Great report Andrew. You should consider taking the time to put together some more write ups. Seeing the picture of an actual person on the snow traverse really adds some perspective. It was great running into you guys. Hard to believe Chis skied the couloir, because when I was there just a few hours later you would of never knew anyone was up there. The high winds just swept everything away. I actually wondered for a second if I was in the correct couloir. Best of luck to Chris. Really hoping he can squeek out these last 2 routes.
Thanks for sharing Andrew and great report! You mentioned ”I know of a class 3 bypass for this crux so thats what we went with.” Is there any more info you can share about this spot of the traverse? Photos, other reports, etc. Guess you're implying something on the west side of this crux but I don't recall seeing anything class 3 to top out on that crux going S->N. Thanks in advanced!

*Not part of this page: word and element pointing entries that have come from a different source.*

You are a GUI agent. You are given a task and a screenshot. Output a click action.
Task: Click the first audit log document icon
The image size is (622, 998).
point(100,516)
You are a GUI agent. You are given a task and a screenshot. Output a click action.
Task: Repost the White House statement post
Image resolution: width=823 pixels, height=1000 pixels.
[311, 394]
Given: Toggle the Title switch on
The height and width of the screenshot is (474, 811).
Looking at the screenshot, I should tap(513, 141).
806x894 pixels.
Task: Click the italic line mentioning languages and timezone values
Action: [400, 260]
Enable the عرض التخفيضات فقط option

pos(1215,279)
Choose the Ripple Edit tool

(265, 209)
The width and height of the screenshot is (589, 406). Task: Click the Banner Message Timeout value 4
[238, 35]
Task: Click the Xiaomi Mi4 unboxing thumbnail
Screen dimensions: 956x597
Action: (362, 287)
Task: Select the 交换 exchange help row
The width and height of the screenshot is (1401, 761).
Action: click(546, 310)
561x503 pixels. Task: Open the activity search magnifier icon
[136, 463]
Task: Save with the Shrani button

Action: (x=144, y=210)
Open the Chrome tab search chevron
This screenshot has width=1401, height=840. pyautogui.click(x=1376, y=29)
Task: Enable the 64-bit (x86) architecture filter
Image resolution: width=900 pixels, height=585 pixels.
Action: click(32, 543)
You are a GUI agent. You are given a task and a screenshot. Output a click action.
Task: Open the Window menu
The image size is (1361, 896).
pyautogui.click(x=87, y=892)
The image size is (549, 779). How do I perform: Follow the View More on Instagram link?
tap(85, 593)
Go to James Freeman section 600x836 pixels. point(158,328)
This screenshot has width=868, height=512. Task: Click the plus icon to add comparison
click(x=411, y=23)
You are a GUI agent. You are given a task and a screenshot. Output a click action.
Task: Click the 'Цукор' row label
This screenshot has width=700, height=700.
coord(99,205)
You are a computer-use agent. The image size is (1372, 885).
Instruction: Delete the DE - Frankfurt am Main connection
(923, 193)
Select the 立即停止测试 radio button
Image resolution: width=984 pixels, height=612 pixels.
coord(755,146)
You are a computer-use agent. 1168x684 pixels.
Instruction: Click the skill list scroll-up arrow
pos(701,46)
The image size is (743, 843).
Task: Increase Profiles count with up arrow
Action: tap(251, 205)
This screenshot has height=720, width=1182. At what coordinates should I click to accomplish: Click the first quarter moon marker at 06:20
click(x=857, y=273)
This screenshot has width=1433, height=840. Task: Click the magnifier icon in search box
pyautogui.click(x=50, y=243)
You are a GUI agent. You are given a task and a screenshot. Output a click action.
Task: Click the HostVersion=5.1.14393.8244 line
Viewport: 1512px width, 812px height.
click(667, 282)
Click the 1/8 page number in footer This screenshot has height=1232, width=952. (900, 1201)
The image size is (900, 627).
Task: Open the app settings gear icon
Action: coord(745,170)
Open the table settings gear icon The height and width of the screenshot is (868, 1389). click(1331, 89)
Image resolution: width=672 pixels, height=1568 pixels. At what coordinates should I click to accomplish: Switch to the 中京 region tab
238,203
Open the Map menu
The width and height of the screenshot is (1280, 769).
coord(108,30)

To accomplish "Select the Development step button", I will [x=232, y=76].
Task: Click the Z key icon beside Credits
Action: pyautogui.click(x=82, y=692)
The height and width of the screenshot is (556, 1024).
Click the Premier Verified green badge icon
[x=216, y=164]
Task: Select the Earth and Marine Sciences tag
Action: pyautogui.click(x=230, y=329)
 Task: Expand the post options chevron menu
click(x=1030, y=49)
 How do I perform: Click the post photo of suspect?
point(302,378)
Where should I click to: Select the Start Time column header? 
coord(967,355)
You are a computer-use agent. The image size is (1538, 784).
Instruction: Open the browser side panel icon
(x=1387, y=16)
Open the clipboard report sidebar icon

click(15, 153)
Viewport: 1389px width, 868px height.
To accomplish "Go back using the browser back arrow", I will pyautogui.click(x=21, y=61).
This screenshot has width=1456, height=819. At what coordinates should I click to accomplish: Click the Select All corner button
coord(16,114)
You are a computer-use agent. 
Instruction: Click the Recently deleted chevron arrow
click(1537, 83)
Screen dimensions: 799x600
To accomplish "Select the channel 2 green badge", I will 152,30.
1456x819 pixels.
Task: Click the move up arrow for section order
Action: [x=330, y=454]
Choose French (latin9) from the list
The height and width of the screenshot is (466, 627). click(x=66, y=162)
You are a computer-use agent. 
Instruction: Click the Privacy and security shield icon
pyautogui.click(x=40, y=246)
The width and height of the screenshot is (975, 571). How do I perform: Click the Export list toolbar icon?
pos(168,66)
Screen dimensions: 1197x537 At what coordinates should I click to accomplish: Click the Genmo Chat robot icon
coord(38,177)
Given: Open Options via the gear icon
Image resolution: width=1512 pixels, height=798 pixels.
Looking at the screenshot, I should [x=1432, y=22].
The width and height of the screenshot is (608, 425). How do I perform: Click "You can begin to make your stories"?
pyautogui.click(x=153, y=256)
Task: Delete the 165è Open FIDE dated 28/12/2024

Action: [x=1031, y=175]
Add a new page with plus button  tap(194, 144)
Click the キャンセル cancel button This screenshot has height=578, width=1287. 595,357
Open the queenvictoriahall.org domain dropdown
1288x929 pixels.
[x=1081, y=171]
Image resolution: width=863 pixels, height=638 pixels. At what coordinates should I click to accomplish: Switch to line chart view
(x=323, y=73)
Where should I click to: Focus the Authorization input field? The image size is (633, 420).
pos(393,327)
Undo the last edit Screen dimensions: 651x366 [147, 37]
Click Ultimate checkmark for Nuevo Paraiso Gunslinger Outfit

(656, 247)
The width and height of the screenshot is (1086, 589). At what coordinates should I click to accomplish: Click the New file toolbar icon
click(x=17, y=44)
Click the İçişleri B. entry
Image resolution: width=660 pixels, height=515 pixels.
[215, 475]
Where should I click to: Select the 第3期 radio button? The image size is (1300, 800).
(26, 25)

Ok well let me try to describe it as if you were going from South Maroon to North Maroon. From the top of the Bell Cord Couloir, there are 2-3 hard class 3- easy 4 ”steps” maybe 20ish feet tall that you ascend before you get to the base of the first crux. So not too difficult but you are feeling like you are climbing. Then you get to the crux. The 3 cruxes are obvious because they are much more difficult/exposed than anything else on the traverse. If you stay more to the right where you can see to the east then it becomes class 5 or I would say hard class 4, and basically goes straight up and is at least a 50 foot pitch of vertical class 4 or 5 I would say. This is the way I went for several years. However, if you stay alert, after those 2-3 ”steps” I mentioned, if you keep your eyes on the lookout to your left (west) you will hopefully see a cairn that leads you across a ledge to your left, then up a short class 3 climb. In my images above it the one labelled ”windswept 3rd crux” where Chris is descending it is the short class 3 climb. Honestly that picture makes it look much scarier than it actually is. The holds on that are nice and big its like climbing a ladder. Once to that cairn you go around the corner, hop over a little gap, and then head back up to your right. I don't know maybe most people find that nowadays but I still remember that crux being a hard one because I didn't know to go around the corner instead of going straight up.
Chris is the nephew of a very close friend, so I have been following his exploits this winter very closely. This was a great write up and the pictures are awesome. Thanks so much for posting this.
It definitely kept me on the edge of my seat. Congratulations to both of you!